> Source extract
As far as a response to my response is concerned, the shell and everything inside it is still a gravitationally bound system, whether "space is expanding" outside it or not, so both models--standard cosmology and Wetterich's model--predict the same observations for the shell and inside it.
 
  • #39
PAllen said:
The only direct observable is convergence of particles with some initial state of motion.

Yes, and that direct observable is what increases without bound as the Big Bang singularity is approached in the standard cosmology model. (In the standard cosmology model, the Ricci scalar ##R## basically corresponds to this observable, but the fact remains that the physical prediction of the standard cosmology model is a prediction about the observable.) So it is impossible for Wetterich's model to "represent the same physics" in that regime if it has no singularity, since "no singularity" means that the physical observable remains bounded.
 
  • #40
PAllen said:
If its origin is only partly geometric, as the paper argues using the cosmon field, then tidal gravity is no longer defined by geodesic deviation.

Ok, having looked at the paper some more, let me try to describe how this would have to work, based on the math in the paper.

In the standard cosmology model, the "spacetime geometry" term is ##R \sqrt{g}##, where ##R## is the Ricci scalar and ##g## is the determinant of the metric tensor. (I'm using the paper's notation, which does not appear to be concerned with the sign of ##g##; strictly speaking, the determinant ##g## is negative so the factor in the Lagrangian should be ##\sqrt{-g}## since that factor must be real, and that's how it will appear in most GR textbooks.)

> The tasks
1. In the cosmology discussion, why should the factor in the Lagrangian properly be the square root of -g instead of the square root of g? Answer in one to three sentences.
2. Set down everything in the cosmology discussion from "As far as a" down to "state of motion.".
3. Which two models does the cosmology discussion say predict the same observations for the shell and inside it?
Use only the cosmology discussion to complete these tasks.

> Data provided
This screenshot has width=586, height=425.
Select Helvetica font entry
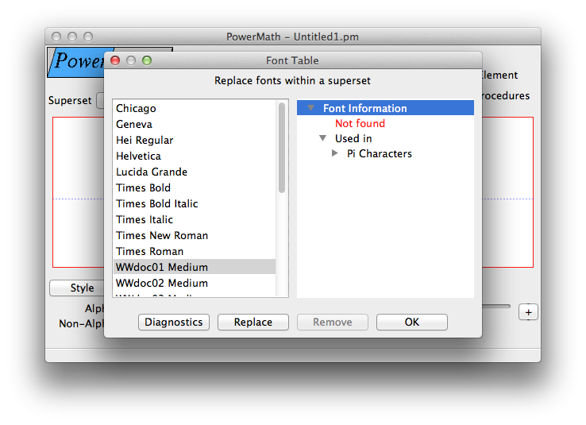click(195, 156)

> Answers provided
1. The determinant g of the metric tensor is negative, and the factor must be real. So the factor should be written as the square root of -g, which is how most GR textbooks write it.

2.
As far as a response to my response is concerned, the shell and everything inside it is still a gravitationally bound system, whether "space is expanding" outside it or not, so both models--standard cosmology and Wetterich's model--predict the same observations for the shell and inside it.
 
  • #39
PAllen said:
The only direct observable is convergence of particles with some initial state of motion.

3. Standard cosmology and Wetterich's model.